Back to Copilotkit

QA: Sub-Agents — Claude Agent SDK (Python)

showcase/integrations/claude-sdk-python/qa/subagents.md

1.57.03.7 KB
Original Source

QA: Sub-Agents — Claude Agent SDK (Python)

Prerequisites

  • Demo is deployed and accessible at /demos/subagents on the dashboard host
  • Agent backend is healthy (/api/health); ANTHROPIC_API_KEY is set on Railway; the FastAPI backend exposes POST /subagents

Test Steps

1. Basic Functionality

  • Navigate to /demos/subagents; verify the page renders within 3s with a left-side delegation log and a right-side CopilotChat pane
  • Verify data-testid="delegation-log" is visible with heading "Sub-agent delegations"
  • Verify data-testid="delegation-count" reads "0 calls" on first load
  • Verify the empty-state placeholder reads "Ask the supervisor to complete a task. Every sub-agent it calls will appear here."
  • Verify the chat input placeholder is "Give the supervisor a task..."
  • Verify all 3 suggestion pills are visible with verbatim titles: "Write a blog post", "Explain a topic", "Summarize a topic"

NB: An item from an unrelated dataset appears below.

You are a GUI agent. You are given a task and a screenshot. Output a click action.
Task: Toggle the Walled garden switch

2. Feature-Specific Checks

Multi-stage Delegation Flow

  • Click the "Write a blog post" suggestion (cold-exposure training prompt)
  • Within 5s verify data-testid="supervisor-running" appears with the "Supervisor running" pulse indicator
  • Within 30s verify at least one data-testid="delegation-entry" appears with badge "Research" and data-testid="delegation-status" initially reading running
  • Verify the entry's status flips to completed once the sub-agent returns and the result text is visible inside the entry's white inner panel
  • Within 60s total verify additional delegation entries appear in order: Research -> Writing -> Critique (3 entries total in most cases)
  • Verify data-testid="delegation-count" updates to match the number of entries (e.g. "3 calls")
  • Verify the supervisor's final chat reply includes a brief summary of the produced deliverable

Delegation Entry Layout

  • Each data-testid="delegation-entry" shows: a #N index, a sub-agent badge with the correct emoji (🔎 Research / ✍️ Writing / 🧐 Critique), a status chip, the task text after "Task:", and the sub-agent's result rendered with whitespace preserved
  • Hover the supervisor running chip while a delegation is in flight — verify the pulse animation is present (no static-only state)

Sub-Agent Independence

  • Click "Explain a topic" (LLM tool calling prompt) and wait for completion
  • Verify the writing entry's result is a single polished paragraph (the writing sub-agent's signature)
  • Verify the research entry's result is a bulleted list of 3-5 facts (the research sub-agent's signature)
  • Verify the critique entry's result contains 2-3 actionable critiques

Supervisor State Reset Across Tasks

  • After the first run completes, click "Summarize a topic" (reusable rockets)
  • Verify NEW delegation entries are appended to the existing list (count keeps growing) — confirms state["delegations"] accumulates across turns within the same thread

3. Error Handling

  • Send an empty message; verify it is a no-op
  • If a sub-agent call fails (e.g. due to upstream rate limit), verify the failing entry is rendered with status failed and a result line starting with "sub-agent call failed:" — confirms the fail-loud path
  • Verify DevTools -> Console shows no uncaught errors during any flow above

Expected Results

  • Page loads within 3 seconds
  • First delegation entry appears within 30 seconds of submitting a non-trivial task
  • Each delegation entry transitions from running -> completed (or failed) and the count badge stays in sync with state["delegations"].length
  • Supervisor's final chat reply summarises the work and arrives within 90 seconds of submission
  • No UI layout breaks, no uncaught console errors